I think from reading this list for a few weeks the answer is move to
using connection pooling package elsewhere to better manage incoming
connections, with a lower number to the db.

I am told this will require some re-working of some app code as I
understand pg-pool was tried a while back in our QA environment and
server parts of various in-house apps/scripts/..etc started to
experience show stopping problems.

to help make my case to the devs and various managers I was wondering
if someone could expand on what extra work is having to be done while
queries run and there is a high (500-600) number of open yet idle
connections to db. lots of the queries executed use sub-transactions
if that makes a difference.


basically what I am paying extra for with that many persistent
connections, that I might save if I go to the effort of getting the
in-house stuff to make use of a connection pooler ?


thank you for your time.

..: mark

Re: Held idle connections vs use of a Pooler

From
Merlin Moncure
Date:
On Tue, Sep 14, 2010 at 12:10 PM, mark <dvlhntr@gmail.com> wrote:
> Hello,
>
> I am relatively new to postgres (just a few months) so apologies if
> any of you are bearing with me.
>
> I am trying to get a rough idea of the amount of bang for the buck I
> might see if I put in a connection pooling service into the enviroment
> vs our current methodology of using persistent open connections.
>
> We have a number of in house applications that connect to a central
> Postgres instance. (8.3.7). The box is admitting underpowered with
> only 8 cores, and 8gb or ram and not great disk IO out of an MSA-70.
> the database is about 35GB on disk and does mainly (~95%) OTLP type
> queries. I am currently begging for more ram.
>
> Most of the connections from the various apps hold idle connections
> until they need to execute a query once done go back to holding an
> open idle connection.  (there are ~600 open connections at any given
> time, and most of the time most are idle)
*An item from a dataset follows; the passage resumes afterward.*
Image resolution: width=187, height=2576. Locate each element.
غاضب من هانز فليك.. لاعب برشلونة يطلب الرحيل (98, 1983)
This is IMO a strong justification for a connection pooler.  Certain
classes of problems will go away and you will have a more responsive
server under high load conditions.

> this is typically fine while the number of active queries is low, but
> some other application (that doesn't use connection pooling or holding
> open connections when not in use) is hitting the db from time to time
> with 50-100 small queries (2ms queries from my testing) nearly all at
> once. when this happens the whole response time goes out the door
> however).
>
>
> I think from reading this list for a few weeks the answer is move to
> using connection pooling package elsewhere to better manage incoming
> connections, with a lower number to the db.
>
> I am told this will require some re-working of some app code as I
> understand pg-pool was tried a while back in our QA environment and
> server parts of various in-house apps/scripts/..etc started to
> experience show stopping problems.

What types of problems did you have?  Performance related or bugs
stemming from changes in the way your pooler runs the queries?  What
kind of session level objects (like prepared statements) do you rely
on? The answer to this question will affect the feasibility of using a
pooler, or which one you use.  pgbouncer in transaction mode is a
great choice if you can live under the restrictions -- it's almost
completely transparent.  pgpool I'm not nearly as familiar with.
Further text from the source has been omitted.